Die Gründe für eine Teilnahme am Protest, das geht aus den Redebeiträgen hervor, sind mannigfaltig. Während manche mehr Rechte für Queere fordern, nehmen andere Bezug auf den Krieg in Nahost. Auch Personen aus dem linksradikalen Lager, darunter Vertreter:innen der Marxistisch-Leninistischen Partei Deutschlands, hören wir. Sie sind nicht aus Chemnitz, sondern aus „Karl-Marx-Stadt“ angereist und wollen den „Kapitalismus als Wurzel des Problems bekämpfen“. Die Formel ⁠„Kein Fußbreit dem Faschismus“ wird oft geäußert und scheint alle Teilnehmer:innen zu einen.
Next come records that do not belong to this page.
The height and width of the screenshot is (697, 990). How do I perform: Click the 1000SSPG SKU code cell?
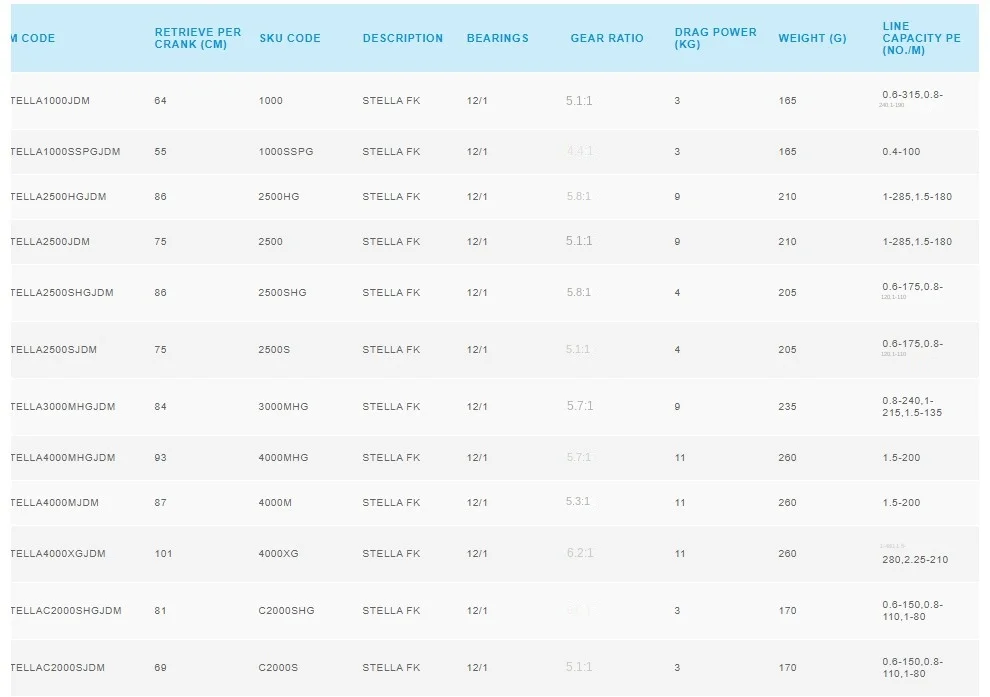(x=285, y=152)
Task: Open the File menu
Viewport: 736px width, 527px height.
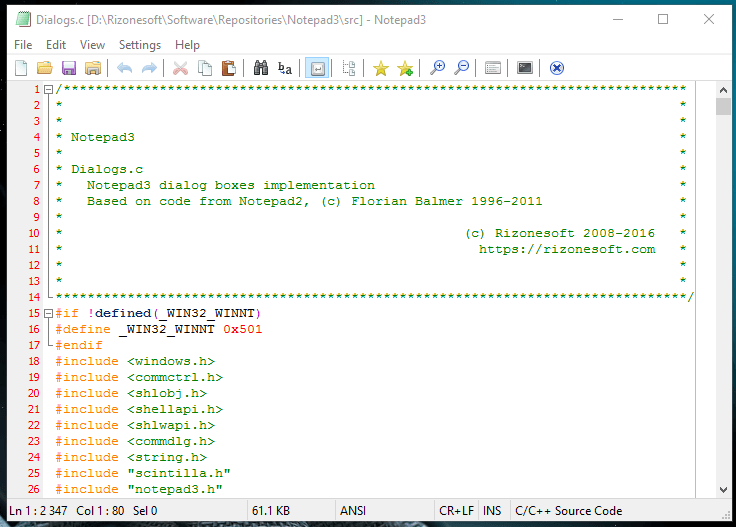Action: [x=23, y=45]
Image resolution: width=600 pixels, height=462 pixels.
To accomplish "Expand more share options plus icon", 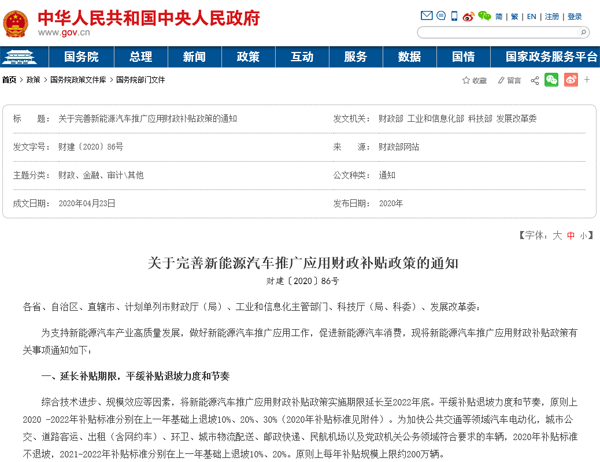I will click(589, 79).
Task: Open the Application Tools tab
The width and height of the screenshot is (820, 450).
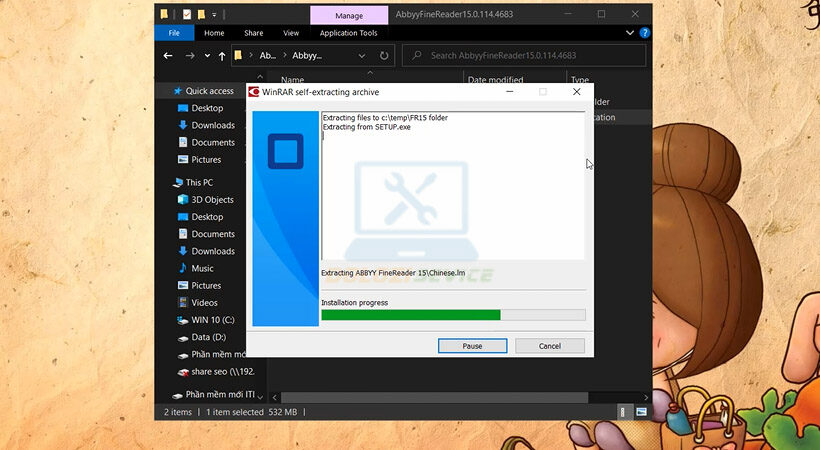Action: tap(346, 33)
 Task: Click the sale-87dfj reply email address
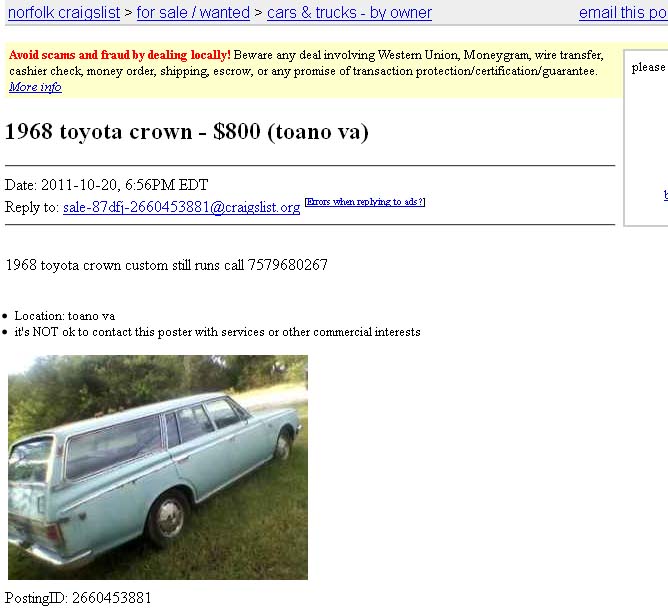coord(181,207)
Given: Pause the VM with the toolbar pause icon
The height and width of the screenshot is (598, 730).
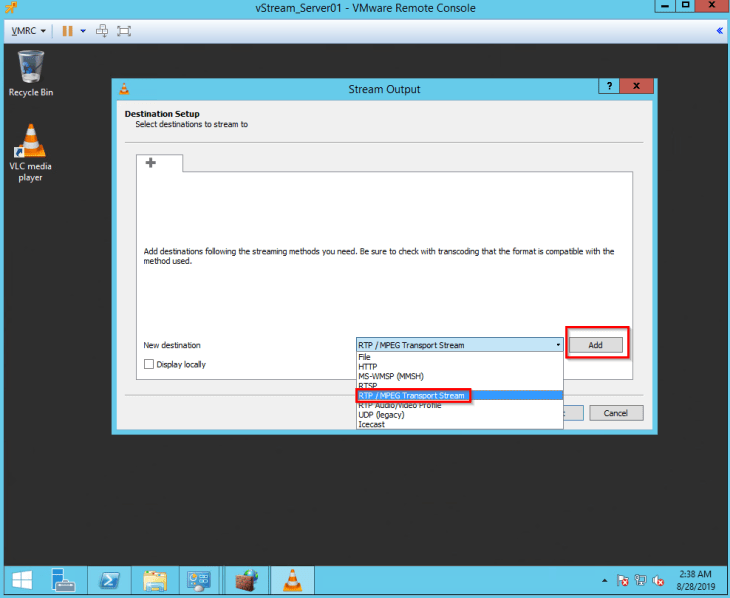Looking at the screenshot, I should 67,31.
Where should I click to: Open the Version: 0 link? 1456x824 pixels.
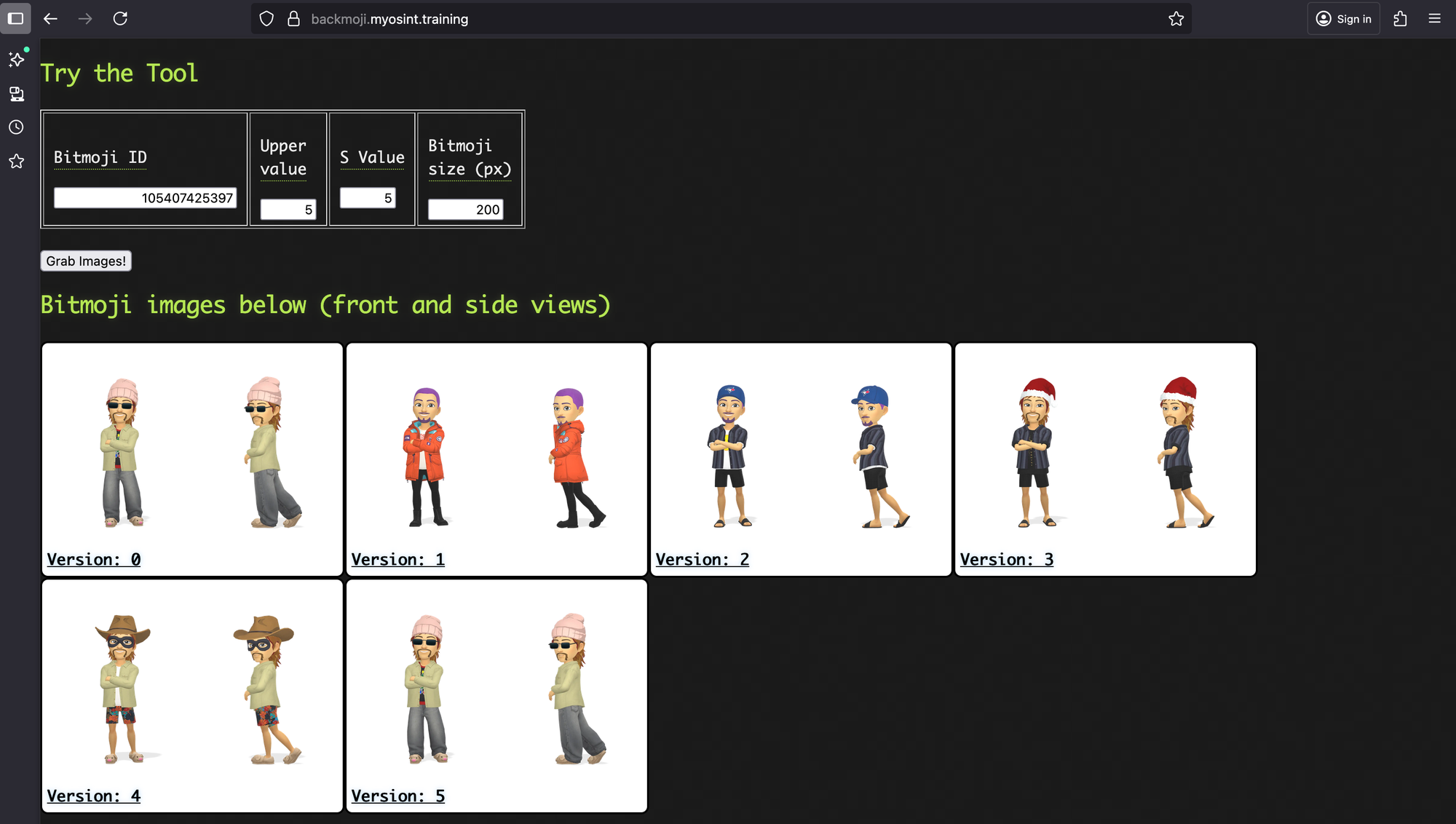click(94, 560)
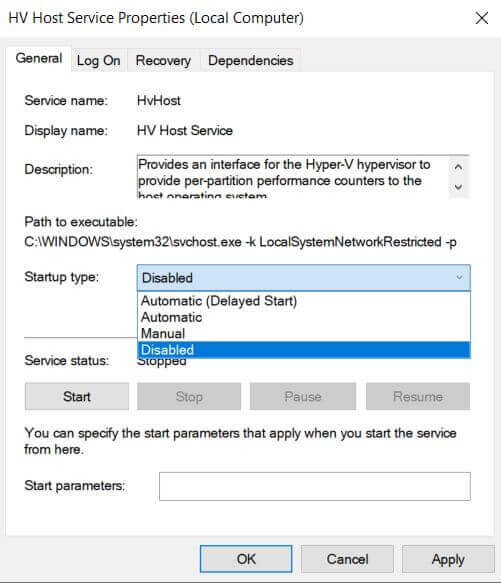Click description scrollbar down arrow
Screen dimensions: 501x583
[459, 187]
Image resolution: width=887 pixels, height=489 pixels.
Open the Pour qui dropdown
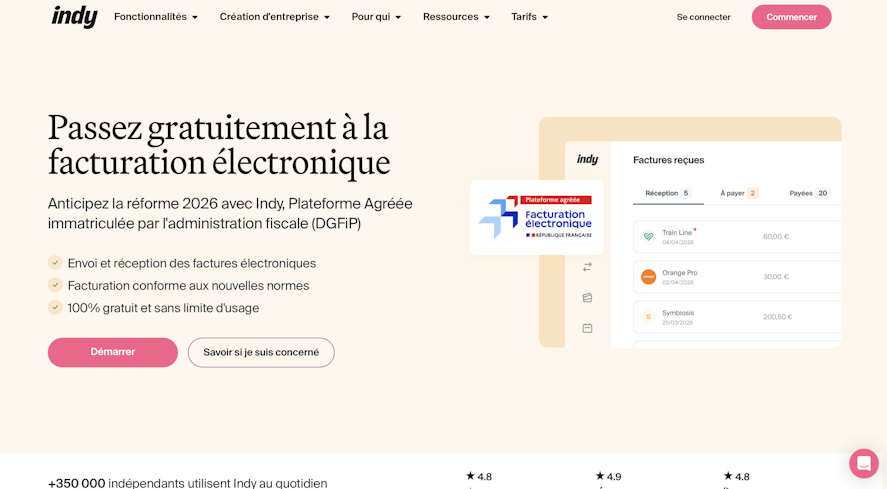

Wenig später setzen wir uns mit dem Demonstrationszug in Bewegung. Sprechchöre wie „Ganz Gießen hasst die AfD“ begleiten den Protestmarsch. Auf Plakaten sind kreative Sprüche zu lesen: „Generation fickt euch“, „353 bleibt nazifrei“, „Gießen bleibt bunt“ und viele mehr. Manche Hausbewohner:innen an der Demonstrationsroute zeigen sich solidarisch, indem sie Banner oder Regenbogenflaggen aus den Fenstern gehangen haben. So ziehen wir bis vors Neustädter Tor.

Dort ist eine Bühne aufgebaut, auf der sich das restliche Rahmenprogramm mit Reden und Musik abspielen soll. Uns aber zieht es in Richtung der Sachsenhäuser Brücke. Dem Klang von Trommeln folgend, stoßen wir dort auf die Musikgruppe Rhythms of Resistance. Vor einer Polizeiabsperrung musizieren und tanzen die Mitglieder der Gruppe gemeinsam mit anderen Demonstrant:innen. Diese Kulisse spiegelt für uns den Grundgedanken des gesamten Protesttages wider: Gießen stellt sich friedlich, kreativ und bunt gegen Hass und Hetze.

Friedlicher Protest auf der Sachsenhäuser Brücke: Die Gruppe Rhythms of Resistance veranstaltete eine musikalische Tanzeinlage vor einer Polizeiabsperrung (Foto: Jana Mochmann).